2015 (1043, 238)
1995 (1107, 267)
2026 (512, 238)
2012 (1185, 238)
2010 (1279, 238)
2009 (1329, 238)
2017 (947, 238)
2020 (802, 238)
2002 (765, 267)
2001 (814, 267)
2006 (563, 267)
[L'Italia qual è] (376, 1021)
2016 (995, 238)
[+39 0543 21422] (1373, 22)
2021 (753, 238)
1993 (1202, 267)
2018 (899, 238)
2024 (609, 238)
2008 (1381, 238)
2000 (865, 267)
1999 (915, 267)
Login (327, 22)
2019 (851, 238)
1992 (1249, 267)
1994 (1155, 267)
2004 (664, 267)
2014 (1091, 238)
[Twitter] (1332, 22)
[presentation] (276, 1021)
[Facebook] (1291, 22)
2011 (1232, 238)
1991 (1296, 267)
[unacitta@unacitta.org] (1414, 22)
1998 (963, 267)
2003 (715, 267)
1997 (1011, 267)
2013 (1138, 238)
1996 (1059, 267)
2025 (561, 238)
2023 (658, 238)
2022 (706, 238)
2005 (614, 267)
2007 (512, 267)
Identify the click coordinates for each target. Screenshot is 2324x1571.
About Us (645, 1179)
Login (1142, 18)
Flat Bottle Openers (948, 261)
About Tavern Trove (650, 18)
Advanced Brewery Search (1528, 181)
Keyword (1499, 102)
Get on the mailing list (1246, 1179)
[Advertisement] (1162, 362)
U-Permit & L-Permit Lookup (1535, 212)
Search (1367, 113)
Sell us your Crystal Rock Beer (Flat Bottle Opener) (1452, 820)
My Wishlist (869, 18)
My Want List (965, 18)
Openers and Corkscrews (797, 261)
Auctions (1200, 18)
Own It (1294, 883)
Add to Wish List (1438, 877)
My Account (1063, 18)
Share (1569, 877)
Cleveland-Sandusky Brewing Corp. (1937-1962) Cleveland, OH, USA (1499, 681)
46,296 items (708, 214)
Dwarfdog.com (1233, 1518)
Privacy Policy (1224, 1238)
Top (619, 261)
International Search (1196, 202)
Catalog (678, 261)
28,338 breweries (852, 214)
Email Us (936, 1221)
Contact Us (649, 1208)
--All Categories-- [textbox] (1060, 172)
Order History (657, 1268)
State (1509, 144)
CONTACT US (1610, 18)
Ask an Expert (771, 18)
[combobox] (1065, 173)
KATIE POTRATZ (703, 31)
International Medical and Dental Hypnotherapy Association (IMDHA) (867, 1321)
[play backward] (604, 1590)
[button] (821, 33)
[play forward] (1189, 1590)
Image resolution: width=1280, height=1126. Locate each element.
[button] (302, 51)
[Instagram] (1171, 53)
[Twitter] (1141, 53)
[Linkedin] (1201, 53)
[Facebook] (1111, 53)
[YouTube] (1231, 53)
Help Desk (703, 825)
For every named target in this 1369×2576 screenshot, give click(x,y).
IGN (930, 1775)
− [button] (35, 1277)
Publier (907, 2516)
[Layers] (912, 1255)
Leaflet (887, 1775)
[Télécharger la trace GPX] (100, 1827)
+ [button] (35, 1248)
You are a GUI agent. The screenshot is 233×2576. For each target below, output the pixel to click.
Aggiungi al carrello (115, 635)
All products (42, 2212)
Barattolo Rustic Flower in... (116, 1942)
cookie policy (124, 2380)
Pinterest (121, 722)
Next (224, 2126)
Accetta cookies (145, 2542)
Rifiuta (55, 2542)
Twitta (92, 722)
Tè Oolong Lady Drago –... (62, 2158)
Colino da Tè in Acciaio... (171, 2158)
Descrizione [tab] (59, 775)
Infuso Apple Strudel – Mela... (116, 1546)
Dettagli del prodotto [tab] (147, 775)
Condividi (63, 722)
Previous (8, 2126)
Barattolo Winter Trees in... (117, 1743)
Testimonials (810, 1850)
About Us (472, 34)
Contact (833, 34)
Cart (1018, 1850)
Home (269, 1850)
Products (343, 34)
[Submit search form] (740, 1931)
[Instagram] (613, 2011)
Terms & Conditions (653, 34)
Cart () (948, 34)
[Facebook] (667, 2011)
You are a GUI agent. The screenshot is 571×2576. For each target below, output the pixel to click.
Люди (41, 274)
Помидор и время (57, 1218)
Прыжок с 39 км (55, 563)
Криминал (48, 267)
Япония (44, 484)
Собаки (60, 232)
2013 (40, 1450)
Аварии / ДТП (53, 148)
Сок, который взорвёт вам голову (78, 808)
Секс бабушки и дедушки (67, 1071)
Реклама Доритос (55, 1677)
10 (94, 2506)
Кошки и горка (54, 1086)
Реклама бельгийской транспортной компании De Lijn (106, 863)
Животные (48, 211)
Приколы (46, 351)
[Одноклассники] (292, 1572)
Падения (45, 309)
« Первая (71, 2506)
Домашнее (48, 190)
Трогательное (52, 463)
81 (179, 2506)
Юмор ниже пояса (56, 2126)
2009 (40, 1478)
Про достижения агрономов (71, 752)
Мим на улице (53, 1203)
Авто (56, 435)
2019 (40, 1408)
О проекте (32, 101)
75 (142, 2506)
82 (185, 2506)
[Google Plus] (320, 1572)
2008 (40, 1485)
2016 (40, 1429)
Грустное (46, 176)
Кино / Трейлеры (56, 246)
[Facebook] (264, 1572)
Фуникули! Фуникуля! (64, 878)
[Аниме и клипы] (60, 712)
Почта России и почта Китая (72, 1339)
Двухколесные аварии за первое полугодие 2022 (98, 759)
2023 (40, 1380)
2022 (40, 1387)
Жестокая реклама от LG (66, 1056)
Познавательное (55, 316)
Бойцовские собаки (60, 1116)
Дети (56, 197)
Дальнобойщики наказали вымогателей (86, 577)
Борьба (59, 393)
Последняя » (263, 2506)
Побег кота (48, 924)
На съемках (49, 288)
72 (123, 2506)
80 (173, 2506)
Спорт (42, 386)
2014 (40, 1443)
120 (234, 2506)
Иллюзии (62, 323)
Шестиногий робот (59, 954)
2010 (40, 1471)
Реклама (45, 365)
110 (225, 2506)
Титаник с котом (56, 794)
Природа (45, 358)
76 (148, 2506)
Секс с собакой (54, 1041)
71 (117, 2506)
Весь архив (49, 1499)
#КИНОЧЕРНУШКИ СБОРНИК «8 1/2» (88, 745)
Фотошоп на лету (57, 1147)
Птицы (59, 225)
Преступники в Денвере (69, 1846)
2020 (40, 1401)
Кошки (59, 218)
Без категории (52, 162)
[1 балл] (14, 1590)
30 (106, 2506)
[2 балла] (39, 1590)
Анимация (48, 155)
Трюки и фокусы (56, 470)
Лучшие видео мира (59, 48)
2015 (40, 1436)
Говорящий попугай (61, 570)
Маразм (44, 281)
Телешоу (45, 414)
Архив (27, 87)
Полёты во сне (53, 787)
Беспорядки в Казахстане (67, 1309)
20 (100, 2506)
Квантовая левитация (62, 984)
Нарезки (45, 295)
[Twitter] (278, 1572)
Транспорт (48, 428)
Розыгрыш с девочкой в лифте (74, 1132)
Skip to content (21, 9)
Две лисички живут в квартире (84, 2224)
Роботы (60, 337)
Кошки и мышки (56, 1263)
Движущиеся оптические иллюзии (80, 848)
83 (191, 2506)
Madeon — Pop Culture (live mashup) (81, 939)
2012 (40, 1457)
• • • • • • •
### Work item
Please repeat the data above verbatim, all of it.

### Solved problem
2015 (1043, 238)
1995 (1107, 267)
2026 (512, 238)
2012 (1185, 238)
2010 (1279, 238)
2009 (1329, 238)
2017 (947, 238)
2020 (802, 238)
2002 (765, 267)
2001 (814, 267)
2006 (563, 267)
[L'Italia qual è] (376, 1021)
2016 (995, 238)
[+39 0543 21422] (1373, 22)
2021 (753, 238)
1993 (1202, 267)
2018 (899, 238)
2024 (609, 238)
2008 (1381, 238)
2000 (865, 267)
1999 (915, 267)
Login (327, 22)
2019 (851, 238)
1992 (1249, 267)
1994 (1155, 267)
2004 (664, 267)
2014 (1091, 238)
[Twitter] (1332, 22)
[presentation] (276, 1021)
[Facebook] (1291, 22)
2011 (1232, 238)
1991 (1296, 267)
[unacitta@unacitta.org] (1414, 22)
1998 (963, 267)
2003 (715, 267)
1997 (1011, 267)
2013 (1138, 238)
1996 (1059, 267)
2025 (561, 238)
2023 (658, 238)
2022 (706, 238)
2005 (614, 267)
2007 (512, 267)
Identify the click coordinates for each target. Screenshot is 2324x1571.
About Us (645, 1179)
Login (1142, 18)
Flat Bottle Openers (948, 261)
About Tavern Trove (650, 18)
Advanced Brewery Search (1528, 181)
Keyword (1499, 102)
Get on the mailing list (1246, 1179)
[Advertisement] (1162, 362)
U-Permit & L-Permit Lookup (1535, 212)
Search (1367, 113)
Sell us your Crystal Rock Beer (Flat Bottle Opener) (1452, 820)
My Wishlist (869, 18)
My Want List (965, 18)
Openers and Corkscrews (797, 261)
Auctions (1200, 18)
Own It (1294, 883)
Add to Wish List (1438, 877)
My Account (1063, 18)
Share (1569, 877)
Cleveland-Sandusky Brewing Corp. (1937-1962) Cleveland, OH, USA (1499, 681)
46,296 items (708, 214)
Dwarfdog.com (1233, 1518)
Privacy Policy (1224, 1238)
Top (619, 261)
International Search (1196, 202)
Catalog (678, 261)
28,338 breweries (852, 214)
Email Us (936, 1221)
Contact Us (649, 1208)
--All Categories-- [textbox] (1060, 172)
Order History (657, 1268)
State (1509, 144)
CONTACT US (1610, 18)
Ask an Expert (771, 18)
[combobox] (1065, 173)
KATIE POTRATZ (703, 31)
International Medical and Dental Hypnotherapy Association (IMDHA) (867, 1321)
[play backward] (604, 1590)
[button] (821, 33)
[play forward] (1189, 1590)
Image resolution: width=1280, height=1126. Locate each element.
[button] (302, 51)
[Instagram] (1171, 53)
[Twitter] (1141, 53)
[Linkedin] (1201, 53)
[Facebook] (1111, 53)
[YouTube] (1231, 53)
Help Desk (703, 825)
For every named target in this 1369×2576 screenshot, give click(x,y).
IGN (930, 1775)
− [button] (35, 1277)
Publier (907, 2516)
[Layers] (912, 1255)
Leaflet (887, 1775)
[Télécharger la trace GPX] (100, 1827)
+ [button] (35, 1248)
You are a GUI agent. The screenshot is 233×2576. For each target below, output the pixel to click.
Aggiungi al carrello (115, 635)
All products (42, 2212)
Barattolo Rustic Flower in... (116, 1942)
cookie policy (124, 2380)
Pinterest (121, 722)
Next (224, 2126)
Accetta cookies (145, 2542)
Rifiuta (55, 2542)
Twitta (92, 722)
Tè Oolong Lady Drago –... (62, 2158)
Colino da Tè in Acciaio... (171, 2158)
Descrizione [tab] (59, 775)
Infuso Apple Strudel – Mela... (116, 1546)
Dettagli del prodotto [tab] (147, 775)
Condividi (63, 722)
Previous (8, 2126)
Barattolo Winter Trees in... (117, 1743)
Testimonials (810, 1850)
About Us (472, 34)
Contact (833, 34)
Cart (1018, 1850)
Home (269, 1850)
Products (343, 34)
[Submit search form] (740, 1931)
[Instagram] (613, 2011)
Terms & Conditions (653, 34)
Cart () (948, 34)
[Facebook] (667, 2011)
You are a GUI agent. The screenshot is 571×2576. For each target below, output the pixel to click.
Люди (41, 274)
Помидор и время (57, 1218)
Прыжок с 39 км (55, 563)
Криминал (48, 267)
Япония (44, 484)
Собаки (60, 232)
2013 (40, 1450)
Аварии / ДТП (53, 148)
Сок, который взорвёт вам голову (78, 808)
Секс бабушки и дедушки (67, 1071)
Реклама Доритос (55, 1677)
10 (94, 2506)
Кошки и горка (54, 1086)
Реклама бельгийской транспортной компании De Lijn (106, 863)
Животные (48, 211)
Приколы (46, 351)
[Одноклассники] (292, 1572)
Падения (45, 309)
« Первая (71, 2506)
Домашнее (48, 190)
Трогательное (52, 463)
81 (179, 2506)
Юмор ниже пояса (56, 2126)
2009 (40, 1478)
Про достижения агрономов (71, 752)
Мим на улице (53, 1203)
Авто (56, 435)
2019 (40, 1408)
О проекте (32, 101)
75 (142, 2506)
82 (185, 2506)
[Google Plus] (320, 1572)
2008 (40, 1485)
2016 (40, 1429)
Грустное (46, 176)
Кино / Трейлеры (56, 246)
[Facebook] (264, 1572)
Фуникули! Фуникуля! (64, 878)
[Аниме и клипы] (60, 712)
Почта России и почта Китая (72, 1339)
Двухколесные аварии за первое полугодие 2022 (98, 759)
2023 (40, 1380)
2022 (40, 1387)
Жестокая реклама от LG (66, 1056)
Познавательное (55, 316)
Бойцовские собаки (60, 1116)
Дети (56, 197)
Дальнобойщики наказали вымогателей (86, 577)
Борьба (59, 393)
Последняя » (263, 2506)
Побег кота (48, 924)
На съемках (49, 288)
72 (123, 2506)
80 (173, 2506)
Спорт (42, 386)
2014 (40, 1443)
120 (234, 2506)
Иллюзии (62, 323)
Шестиногий робот (59, 954)
2010 (40, 1471)
Реклама (45, 365)
110 (225, 2506)
Титаник с котом (56, 794)
Природа (45, 358)
76 (148, 2506)
Секс с собакой (54, 1041)
71 (117, 2506)
Весь архив (49, 1499)
#КИНОЧЕРНУШКИ СБОРНИК «8 1/2» (88, 745)
Фотошоп на лету (57, 1147)
Птицы (59, 225)
Преступники в Денвере (69, 1846)
2020 (40, 1401)
Кошки (59, 218)
Без категории (52, 162)
[1 балл] (14, 1590)
30 (106, 2506)
[2 балла] (39, 1590)
Анимация (48, 155)
Трюки и фокусы (56, 470)
Лучшие видео мира (59, 48)
2015 (40, 1436)
Говорящий попугай (61, 570)
Маразм (44, 281)
Телешоу (45, 414)
Архив (27, 87)
Полёты во сне (53, 787)
Беспорядки в Казахстане (67, 1309)
20 (100, 2506)
Квантовая левитация (62, 984)
Нарезки (45, 295)
[Twitter] (278, 1572)
Транспорт (48, 428)
Розыгрыш с девочкой в лифте (74, 1132)
Skip to content (21, 9)
Две лисички живут в квартире (84, 2224)
Роботы (60, 337)
Кошки и мышки (56, 1263)
Движущиеся оптические иллюзии (80, 848)
83 (191, 2506)
Madeon — Pop Culture (live mashup) (81, 939)
2012 (40, 1457)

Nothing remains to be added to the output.